Finding the probable best candidate?

[Forest Simmons]

On Wed, 20 Feb 2002, Rob LeGrand wrote:

> Forest wrote:
> > > Unfortunately, at least according to my simulations so far, BSBS is much
> > > worse at SU given sincere votes than BSSE or Black.
> >
> > I knew that, but that's part of the inevitable tradeoff.  The higher the
> > SU in this class of methods, the less likely that the votes will be
> > sincere.
> >
> > My guess is ...
> >
> > SU:        Borda > Black > BSSE > BSBS > Inverse Nanson > Schulze
> >
> > Likelihood of sincere
> > ballots  : Borda < Black < BSSE < BSBS < Inverse Nanson < Schulze
> 
> Very interesting!  Has anyone come up with an objective measure of
> manipulability?  Nanson itself has an average SU much worse than Schulze or
> even Ranked Pairs, and Baldwin (Borda-elimination) is even worse.  I wonder
> whether Inverse Nanson would really beat Schulze on SU.  Worth a try, though .

Inverse Nanson should really be called Inverse Baldwin. Tom Ruen was still
going by Blake's old nomenclature when he came up with that.

> . .
> 
> > Usually in insertion sort the new guy is tested against the middle of the
> > previously sorted guys.  Bubble sort starts the new guy at the bottom and
> > lets him work up one place at a time.  Insertion sort is efficient on the
> > order of n*log(n) comparisons, while bubble sort requires about n*n/2
> > comparisons.
> >
> > Sink sort is bubble sort in reverse.
> 
> I see.  Your sink sort is what I've heard called bubble sort,

I might be wrong, but I think of bubbles going up (like the new guy
percolating upward) and sinkers going down.

Of course, in computer science the root of a binary tree is at the top,
and the leaves are at the bottom :-)

> and your bubble
> sort I've heard called insertion sort.  I'd never seen an O(n log n) insertion
> sort before, but the scheme you describe certainly makes sense.  I'd guess that
> the number of actual swaps would still be O(n^2), though.

When you test in the middle of each subsection of previously ordered
items you end up doing about base two log(m) tests when m items have
already been sorted.  So the maximum number of tests per item is
O(log(n)).  If you have n items to sort the total is O(n log(n)), same as
merge sort.

Forest

### DATA FOR REVIEW

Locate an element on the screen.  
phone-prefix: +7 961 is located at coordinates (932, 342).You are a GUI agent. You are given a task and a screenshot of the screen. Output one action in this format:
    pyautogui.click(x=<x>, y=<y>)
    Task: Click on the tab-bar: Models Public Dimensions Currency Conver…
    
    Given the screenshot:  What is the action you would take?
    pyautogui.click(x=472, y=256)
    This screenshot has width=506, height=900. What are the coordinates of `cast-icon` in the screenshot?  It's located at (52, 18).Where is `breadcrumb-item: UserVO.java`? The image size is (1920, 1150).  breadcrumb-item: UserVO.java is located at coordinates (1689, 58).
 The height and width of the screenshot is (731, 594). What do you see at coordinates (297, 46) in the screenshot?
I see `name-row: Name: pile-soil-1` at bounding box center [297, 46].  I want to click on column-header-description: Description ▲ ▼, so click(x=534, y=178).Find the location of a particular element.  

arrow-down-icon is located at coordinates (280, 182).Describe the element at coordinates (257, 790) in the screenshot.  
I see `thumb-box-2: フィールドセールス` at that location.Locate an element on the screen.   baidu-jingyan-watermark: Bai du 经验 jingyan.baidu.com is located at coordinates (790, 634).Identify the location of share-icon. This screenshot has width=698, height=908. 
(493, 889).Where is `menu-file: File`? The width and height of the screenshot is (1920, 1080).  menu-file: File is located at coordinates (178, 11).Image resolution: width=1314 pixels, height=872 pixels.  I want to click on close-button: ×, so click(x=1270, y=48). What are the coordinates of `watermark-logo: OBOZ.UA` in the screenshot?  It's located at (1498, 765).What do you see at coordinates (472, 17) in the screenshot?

### TASK PROMPT
In the thread about finding the probable best candidate, what does Forest say Inverse Nanson should really be called?

### ANSWER TO THIS EXERCISE
Inverse Baldwin